In fairness, only a subset of the online advertising sector has reacted to ad-blocking with vitriol. Many people, either within the industry or knowledgeable about it, take a more sensible approach. For example, Mathew Ingram, in a piece titled “Dear ad industry: Suing ad blockers and cutting off readers is not a great strategy,” marveled at the ferocity of some of the anti-ad-blocking crowd:

Let that sink in for a minute. Members of the IAB think it’s a good idea to try and convince 100 of the leading online publishers in the world to cut off anyone using an ad blocker, and not allow that user to see any of their content. The only problem with this idea, apparently, is that the odds of actually being able to pull it off are “slim.” But that’s not all. The IAB is also exploring the idea of suing ad-blocking software companies, according to Moore.

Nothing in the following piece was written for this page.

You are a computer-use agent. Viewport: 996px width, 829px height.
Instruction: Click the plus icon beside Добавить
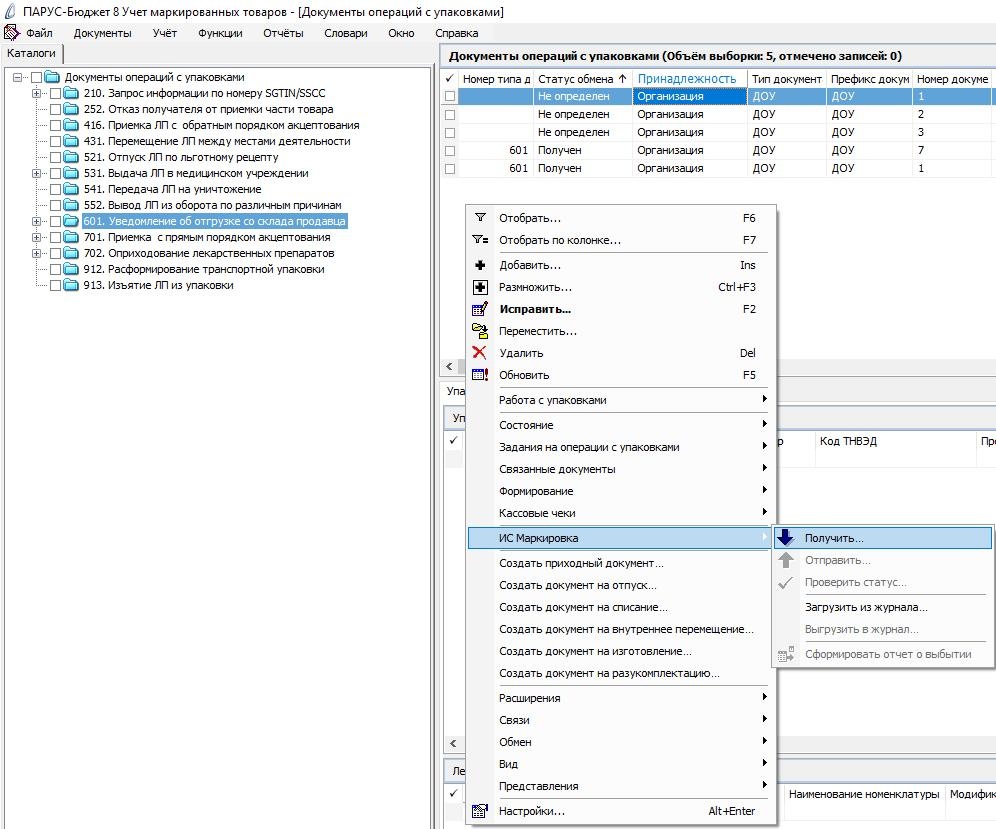pyautogui.click(x=480, y=265)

Along similar lines, Jason Kint, the CEO of Digital Content Next (a collective of online publishers), tweeted this:

The debate has ensnared even the ad-blocking creators themselves. The developer of Peace, Marco Arment, has since removed it from the App Store, citing ethical qualms: “Peace required that all ads be treated the same — all-or-nothing enforcement for decisions that aren’t black and white. This approach is too blunt.”

But there’s a bit of irony here: Arment’s thesis, shared by many in online ad tech, is that ad-blockers should distinguish good ads from bad ones. But when companies such as Eyeo build hugely popular products like AdBlock Plus that explicitly allow a clearly defined category of “good” ads through, they’re broadly (and not unjustifiably) accused of extortion.

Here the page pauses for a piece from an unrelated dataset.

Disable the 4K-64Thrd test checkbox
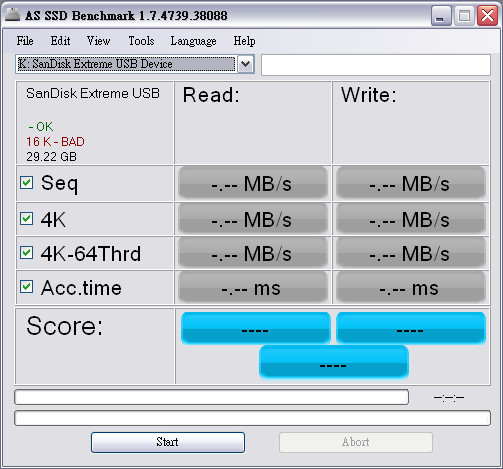 coord(26,253)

The lesson here is not that Eyeo is innocent, but that no method of distinguishing good ads from bad ones (as opposed to blocking all of them indiscriminately) is going to satisfy the ad tech industry – and most end users don’t care enough about seeing good ones to worry about the difference anyway.

Publishers and ad tech vendors can argue that users’ antipathy is a result of a subset of bad apples tarnishing the entire ad industry. But this is, once again, a problem of their own making: a serious effort in collective self-regulation could have prevented the outcomes we’re seeing now. For example, the major ad networks and exchanges could have come together to set limits on how much JavaScript code can be downloaded for a single ad unit. There’s no technical limitation here: Google already has rules in place limiting the use of third-party pixels on their display inventory. But no one took the problem seriously enough to do something about it. Now that Internet users have a way of fighting back, it’s time for the ad tech industry to get better about policing itself too.